[DATA EXCERPTS]
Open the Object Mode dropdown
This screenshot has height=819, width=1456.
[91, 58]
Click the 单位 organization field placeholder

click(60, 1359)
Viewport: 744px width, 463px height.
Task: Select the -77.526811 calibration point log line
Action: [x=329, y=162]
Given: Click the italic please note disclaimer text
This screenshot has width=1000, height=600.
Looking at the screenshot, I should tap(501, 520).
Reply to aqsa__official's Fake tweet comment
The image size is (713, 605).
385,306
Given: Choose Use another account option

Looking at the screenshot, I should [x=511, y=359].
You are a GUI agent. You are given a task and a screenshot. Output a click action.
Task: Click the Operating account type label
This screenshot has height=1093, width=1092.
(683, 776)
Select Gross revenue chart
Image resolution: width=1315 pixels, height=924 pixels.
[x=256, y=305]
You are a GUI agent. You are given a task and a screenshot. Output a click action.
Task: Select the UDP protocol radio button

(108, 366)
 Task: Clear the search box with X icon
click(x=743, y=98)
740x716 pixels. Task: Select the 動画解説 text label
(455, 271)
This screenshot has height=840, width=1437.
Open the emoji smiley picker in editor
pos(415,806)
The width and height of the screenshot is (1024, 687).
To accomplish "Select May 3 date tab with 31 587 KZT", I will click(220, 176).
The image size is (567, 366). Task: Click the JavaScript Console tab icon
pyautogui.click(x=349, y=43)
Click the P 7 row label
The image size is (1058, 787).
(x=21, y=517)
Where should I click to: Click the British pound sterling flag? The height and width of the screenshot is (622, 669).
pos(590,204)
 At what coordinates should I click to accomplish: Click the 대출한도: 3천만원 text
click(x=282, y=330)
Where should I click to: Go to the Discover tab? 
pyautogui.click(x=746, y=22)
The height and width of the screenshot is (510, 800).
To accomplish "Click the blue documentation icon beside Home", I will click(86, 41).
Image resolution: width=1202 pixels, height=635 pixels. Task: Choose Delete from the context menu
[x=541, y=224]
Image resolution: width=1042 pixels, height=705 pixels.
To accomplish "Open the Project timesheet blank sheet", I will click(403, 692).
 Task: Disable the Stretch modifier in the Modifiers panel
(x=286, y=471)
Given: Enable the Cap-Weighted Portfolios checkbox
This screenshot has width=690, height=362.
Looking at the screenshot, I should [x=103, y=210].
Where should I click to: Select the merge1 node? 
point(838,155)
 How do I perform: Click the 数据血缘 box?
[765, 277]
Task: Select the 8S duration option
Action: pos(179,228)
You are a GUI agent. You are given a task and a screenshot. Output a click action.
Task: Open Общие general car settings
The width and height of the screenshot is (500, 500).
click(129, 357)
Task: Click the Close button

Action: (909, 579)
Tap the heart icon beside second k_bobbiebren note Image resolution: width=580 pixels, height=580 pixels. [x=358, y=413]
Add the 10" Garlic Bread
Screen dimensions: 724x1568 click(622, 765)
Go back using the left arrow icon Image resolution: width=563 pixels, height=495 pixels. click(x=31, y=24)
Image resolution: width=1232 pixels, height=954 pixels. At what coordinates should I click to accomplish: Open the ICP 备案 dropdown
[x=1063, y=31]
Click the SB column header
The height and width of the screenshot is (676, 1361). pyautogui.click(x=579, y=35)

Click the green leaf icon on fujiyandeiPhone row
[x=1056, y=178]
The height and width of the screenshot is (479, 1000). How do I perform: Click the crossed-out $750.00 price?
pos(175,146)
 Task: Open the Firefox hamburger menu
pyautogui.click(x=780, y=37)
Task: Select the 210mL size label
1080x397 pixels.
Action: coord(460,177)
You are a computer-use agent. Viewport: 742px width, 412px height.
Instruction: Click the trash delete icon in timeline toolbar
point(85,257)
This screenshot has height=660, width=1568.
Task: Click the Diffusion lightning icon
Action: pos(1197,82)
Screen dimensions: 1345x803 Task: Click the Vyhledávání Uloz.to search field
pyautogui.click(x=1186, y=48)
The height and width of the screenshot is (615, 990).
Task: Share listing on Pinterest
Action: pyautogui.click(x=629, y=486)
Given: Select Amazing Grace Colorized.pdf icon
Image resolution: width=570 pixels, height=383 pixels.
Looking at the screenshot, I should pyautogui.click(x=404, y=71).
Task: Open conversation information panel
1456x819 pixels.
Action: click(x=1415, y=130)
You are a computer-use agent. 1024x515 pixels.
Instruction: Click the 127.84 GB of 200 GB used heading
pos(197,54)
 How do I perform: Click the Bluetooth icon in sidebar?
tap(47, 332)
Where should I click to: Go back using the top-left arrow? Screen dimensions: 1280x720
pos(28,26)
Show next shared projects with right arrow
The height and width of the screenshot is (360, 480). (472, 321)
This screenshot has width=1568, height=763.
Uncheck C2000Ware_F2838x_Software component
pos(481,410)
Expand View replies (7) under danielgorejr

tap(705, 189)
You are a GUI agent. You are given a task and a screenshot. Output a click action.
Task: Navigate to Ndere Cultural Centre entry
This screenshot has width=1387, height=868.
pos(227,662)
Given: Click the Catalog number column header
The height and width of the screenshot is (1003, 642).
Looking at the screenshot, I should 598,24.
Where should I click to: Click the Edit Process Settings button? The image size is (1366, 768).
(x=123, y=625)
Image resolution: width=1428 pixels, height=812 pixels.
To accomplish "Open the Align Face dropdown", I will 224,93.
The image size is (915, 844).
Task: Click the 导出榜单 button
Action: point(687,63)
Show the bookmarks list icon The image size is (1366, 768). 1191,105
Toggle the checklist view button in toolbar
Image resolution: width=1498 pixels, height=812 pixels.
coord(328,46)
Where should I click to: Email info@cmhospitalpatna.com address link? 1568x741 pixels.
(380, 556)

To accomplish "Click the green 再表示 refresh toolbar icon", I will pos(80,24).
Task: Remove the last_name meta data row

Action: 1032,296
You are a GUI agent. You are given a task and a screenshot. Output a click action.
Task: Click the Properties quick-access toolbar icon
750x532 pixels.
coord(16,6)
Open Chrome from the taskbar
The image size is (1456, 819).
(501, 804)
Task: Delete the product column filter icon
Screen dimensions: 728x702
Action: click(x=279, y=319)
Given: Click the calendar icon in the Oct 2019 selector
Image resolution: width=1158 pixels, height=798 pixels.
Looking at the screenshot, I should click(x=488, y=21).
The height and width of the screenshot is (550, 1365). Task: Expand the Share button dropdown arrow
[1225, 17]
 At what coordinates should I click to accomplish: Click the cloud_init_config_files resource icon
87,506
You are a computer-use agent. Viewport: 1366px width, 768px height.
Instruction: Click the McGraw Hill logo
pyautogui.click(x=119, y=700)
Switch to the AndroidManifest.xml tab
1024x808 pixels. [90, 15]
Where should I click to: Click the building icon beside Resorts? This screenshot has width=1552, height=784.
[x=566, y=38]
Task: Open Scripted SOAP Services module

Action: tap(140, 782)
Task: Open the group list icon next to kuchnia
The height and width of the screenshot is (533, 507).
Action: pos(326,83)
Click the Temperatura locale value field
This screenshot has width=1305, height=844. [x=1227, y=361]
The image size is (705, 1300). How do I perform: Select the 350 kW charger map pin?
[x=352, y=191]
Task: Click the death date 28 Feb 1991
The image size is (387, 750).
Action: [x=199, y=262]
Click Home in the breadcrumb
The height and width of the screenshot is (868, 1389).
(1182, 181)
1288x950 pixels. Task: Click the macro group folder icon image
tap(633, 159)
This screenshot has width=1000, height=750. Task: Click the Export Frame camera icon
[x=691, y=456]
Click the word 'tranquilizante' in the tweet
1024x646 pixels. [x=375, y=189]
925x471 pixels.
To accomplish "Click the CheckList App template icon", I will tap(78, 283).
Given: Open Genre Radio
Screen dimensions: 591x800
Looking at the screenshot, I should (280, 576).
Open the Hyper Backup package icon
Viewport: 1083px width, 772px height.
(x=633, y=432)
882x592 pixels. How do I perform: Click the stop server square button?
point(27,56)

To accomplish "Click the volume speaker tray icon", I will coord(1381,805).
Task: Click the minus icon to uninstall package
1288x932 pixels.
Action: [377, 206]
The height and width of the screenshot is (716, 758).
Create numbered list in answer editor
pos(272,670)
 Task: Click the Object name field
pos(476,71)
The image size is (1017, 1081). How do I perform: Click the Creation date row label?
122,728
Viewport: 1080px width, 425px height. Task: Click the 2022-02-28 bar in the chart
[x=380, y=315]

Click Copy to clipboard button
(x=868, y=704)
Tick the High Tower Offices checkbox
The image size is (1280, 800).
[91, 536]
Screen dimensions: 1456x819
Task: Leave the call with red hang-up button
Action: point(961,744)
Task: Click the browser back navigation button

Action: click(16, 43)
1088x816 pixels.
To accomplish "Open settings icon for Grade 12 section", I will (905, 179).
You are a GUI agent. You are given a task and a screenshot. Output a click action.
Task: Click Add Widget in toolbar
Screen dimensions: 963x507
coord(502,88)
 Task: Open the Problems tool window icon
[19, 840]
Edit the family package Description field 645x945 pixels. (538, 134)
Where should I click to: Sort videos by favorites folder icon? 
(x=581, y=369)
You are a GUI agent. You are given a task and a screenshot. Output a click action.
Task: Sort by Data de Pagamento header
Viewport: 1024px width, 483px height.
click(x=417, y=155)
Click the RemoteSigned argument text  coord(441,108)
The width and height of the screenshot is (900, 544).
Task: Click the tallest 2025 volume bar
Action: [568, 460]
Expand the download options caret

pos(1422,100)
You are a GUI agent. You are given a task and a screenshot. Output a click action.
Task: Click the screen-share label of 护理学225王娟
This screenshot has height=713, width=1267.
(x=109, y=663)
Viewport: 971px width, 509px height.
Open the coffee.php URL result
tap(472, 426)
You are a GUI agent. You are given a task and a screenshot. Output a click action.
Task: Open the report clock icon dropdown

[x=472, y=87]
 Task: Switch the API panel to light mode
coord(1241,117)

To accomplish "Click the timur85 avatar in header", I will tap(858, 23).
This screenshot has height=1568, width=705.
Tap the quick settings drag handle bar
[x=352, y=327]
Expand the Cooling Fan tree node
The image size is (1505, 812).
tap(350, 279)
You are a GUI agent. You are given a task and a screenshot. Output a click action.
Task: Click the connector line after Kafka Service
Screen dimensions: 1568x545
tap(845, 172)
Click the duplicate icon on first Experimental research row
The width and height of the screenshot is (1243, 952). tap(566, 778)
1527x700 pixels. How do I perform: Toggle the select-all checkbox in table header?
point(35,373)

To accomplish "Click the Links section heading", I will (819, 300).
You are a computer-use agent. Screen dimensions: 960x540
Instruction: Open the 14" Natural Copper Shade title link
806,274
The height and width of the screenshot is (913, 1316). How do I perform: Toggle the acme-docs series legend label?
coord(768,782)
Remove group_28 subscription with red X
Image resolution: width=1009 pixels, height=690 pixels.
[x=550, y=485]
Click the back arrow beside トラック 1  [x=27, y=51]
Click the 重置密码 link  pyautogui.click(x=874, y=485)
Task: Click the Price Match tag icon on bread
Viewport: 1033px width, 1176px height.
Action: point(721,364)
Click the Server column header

[PROBLEM DETAILS] Copy the material from the line with "will (819, 300)." through the end, swapping "subscription" for "membership" and leaving everything else unchanged.

[THE OUTPUT]
To accomplish "Click the Links section heading", I will (819, 300).
You are a computer-use agent. Screen dimensions: 960x540
Instruction: Open the 14" Natural Copper Shade title link
806,274
The height and width of the screenshot is (913, 1316). How do I perform: Toggle the acme-docs series legend label?
coord(768,782)
Remove group_28 membership with red X
Image resolution: width=1009 pixels, height=690 pixels.
[x=550, y=485]
Click the back arrow beside トラック 1  [x=27, y=51]
Click the 重置密码 link  pyautogui.click(x=874, y=485)
Task: Click the Price Match tag icon on bread
Viewport: 1033px width, 1176px height.
Action: point(721,364)
Click the Server column header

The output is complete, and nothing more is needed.